• PROBLEM TO WORK ON: Pick up the essay on chivalry and dating in Manhattan, which comes before the data, and continue it from its final sentence.

# Start of SOURCE PASSAGE

I don’t know why my date’s first words to me were “You’re late,” even though I arrived just 10 minutes after the appointed hour. I don’t know why the appointed hour was 4 o’clock in the afternoon and not something more civilized like 7 o’clock in the evening, or why he chose to meet at Starbucks when I had confessed to being perplexed by the whole Starbucks phenomenon, or why I had to pay for my own bottled water when surely he could have sprung for the $2. But I do know one thing. There can now be no doubt: Chivalry is definitely dead in Manhattan.
It’s not just about the money; the $2 wasn’t going to break either one of us. It’s the gesture. Call me fusty, but I like it when men open doors, walk me home, pay for my dinner or, for that matter, my water. Chivalry is a precious commodity, and one that makes me swoon. Too bad it’s in such short supply here.
I grew up in Texas, where all men are chivalrous. Although I’ve lived in New York for almost 20 years, I’ve only been divorced and dating for the past eight. Am I just a princess who thinks too much of herself and is stuck in another era? Or have post-postmodern men become spoiled because we’ve let them?
Eight of my last nine dates have been with guys who are cheap—something they should have been cautioned against in Courtship 101. Tim told me he wasn’t “against money” when I offered to share the cost of our drinks and then, without further hesitation, snatched the $20 out of my hand. Until that moment, I’d been on the fence about whether or not I wanted to see him again. I bought myself a “No.”
Jeff wanted to take me to the corner diner for dinner, a suggestion I refused. I recommended a neighborhood bistro instead, figuring that if money was the issue, I would just order a salad. It wouldn’t cost more than a grilled chicken sandwich, and at least the lighting would be ambient.
It didn’t matter anyway: Jeff complained so much about his financial situation that I paid for my half of the check. Then I listened as he told me about the $400,000 deals he had in the works on the way home.
I don’t understand. These men asked me out. Isn’t the one who initiates the invitation supposed to pay? The answer is yes, according to both Letitia Baldrige’s New Manners for New Times and Amy Vanderbilt’s Complete Book of Etiquette. After that, the woman (since, after all, it is usually the woman who receives the invitation) can reciprocate by buying movie tickets, paying for drinks, maybe cooking a meal—something to show that she appreciates the effort the man has made on her behalf. The problem is, there is no “after that” for me. When a guy accepts my money, it’s an immediate deal breaker.

# End of SOURCE PASSAGE
# Start of DATA

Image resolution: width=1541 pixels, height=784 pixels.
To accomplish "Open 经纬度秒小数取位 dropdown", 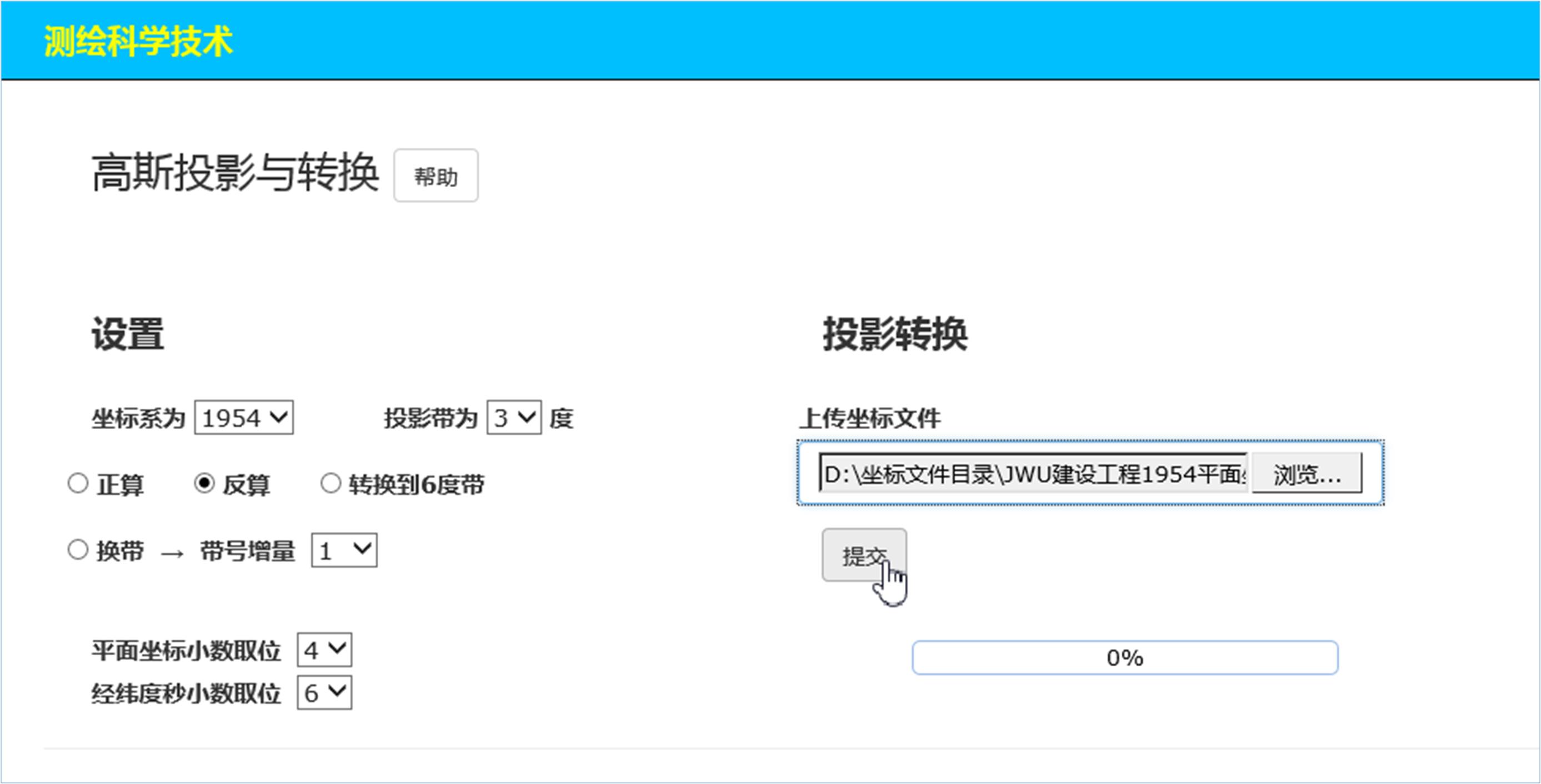I will 324,692.
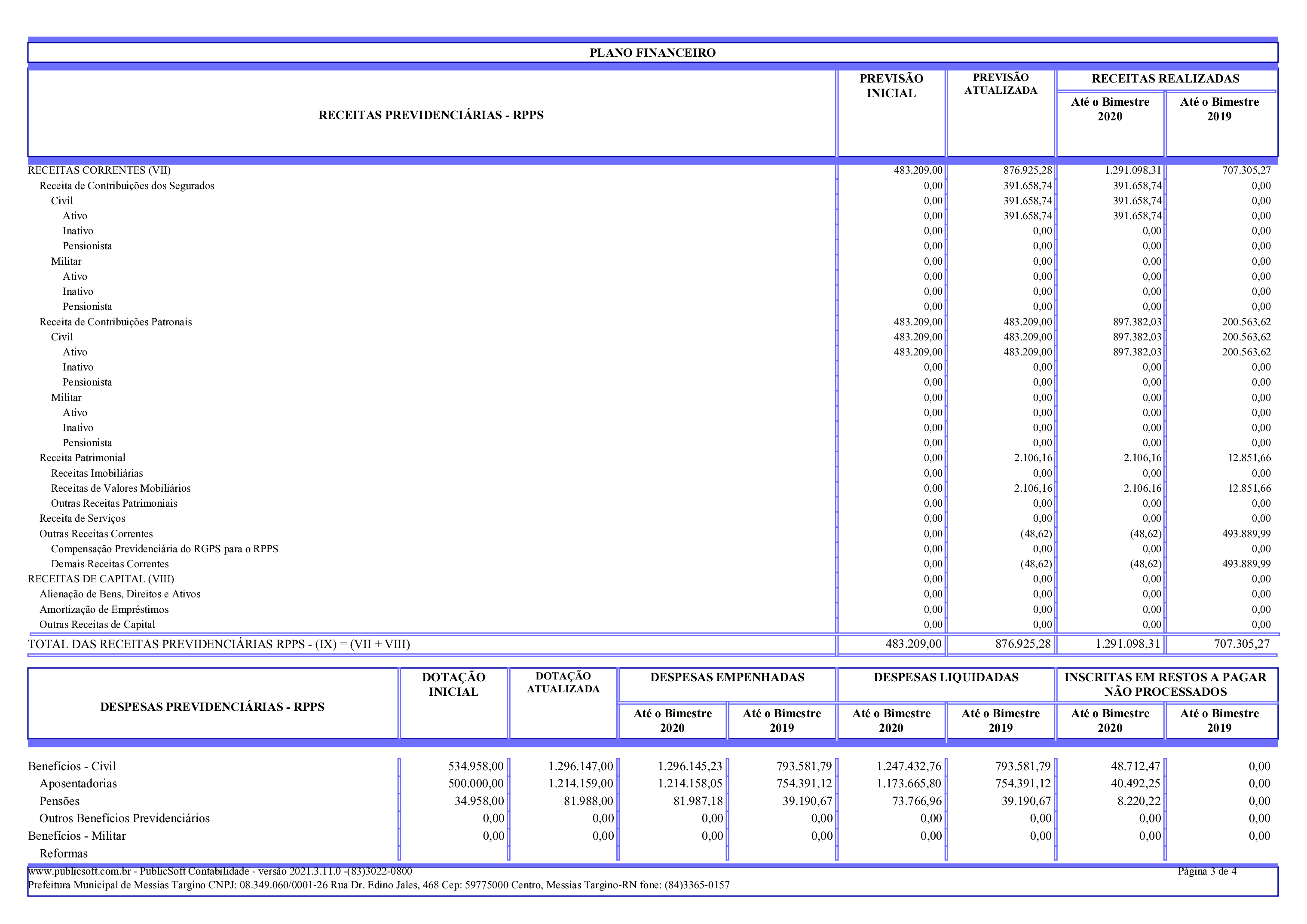
Task: Click the PLANO FINANCEIRO title
Action: click(652, 53)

# End of DATA

• TASK OUTPUT:
Logically, it doesn’t seem fair that the guy always has to pay. I am sure that they go on as many bad dates as women do, and the idea of continually forking over cash for what may or may not be a pleasant evening makes them resentful. But there is no logic in the world of love, so I’m not allowing them that excuse.
I am not insensitive to financial issues. Seriously in debt myself, I am aware that dating is an expensive proposition. As a mother of two, I have to hire a baby sitter when I go out, so on average I start the evening $50 in the hole. Add to that the amount of money women spend on makeup, hair and wardrobe, and dating becomes something of an investment for us before we even walk out the door.
But if money really is an issue for the guy, $400,000 deals notwithstanding, there are ways around it. Don, a teacher, invited me to his apartment for dinner. I brought a bottle of wine and chocolates for dessert, and he cooked. The food was disastrous, but I was totally charmed by the gesture. Douglas, a photographer, took me for a sunset picnic in Central Park and brought homemade chocolate-chip cookies. Both were clever solutions to a shortage of funds, and far preferable to sitting in an overpriced restaurant anyway. Besides, thoughtfulness is incredibly sexy.
But then there was Peter. He was cute, he was smart, he had real potential—until the check came for our drinks. He let it lie between us as if it were a land mine. I picked it up, expecting him to grab it out of my hand, but he didn’t. Instead, he let me pay the total, dashing any real hope I had that there was anything princely about him.
A friend of mine suggested that if I tell my dates I’m offended by their cheapness, maybe they would change their ways. But it’s not my job to tell grown men how to behave! I’m not their mother, and if I were, I would definitely put them in a “time out.”
The feminist movement gave us many wonderful things—among them the ability to spend as much time in the boardroom as the dining room, options other than sitting at home with the perfectly prepared meal waiting for hubby to arrive. But did it also give us a generation of men who have ceased to be gentlemen? That’s not what we meant. It’s not what I meant, anyway.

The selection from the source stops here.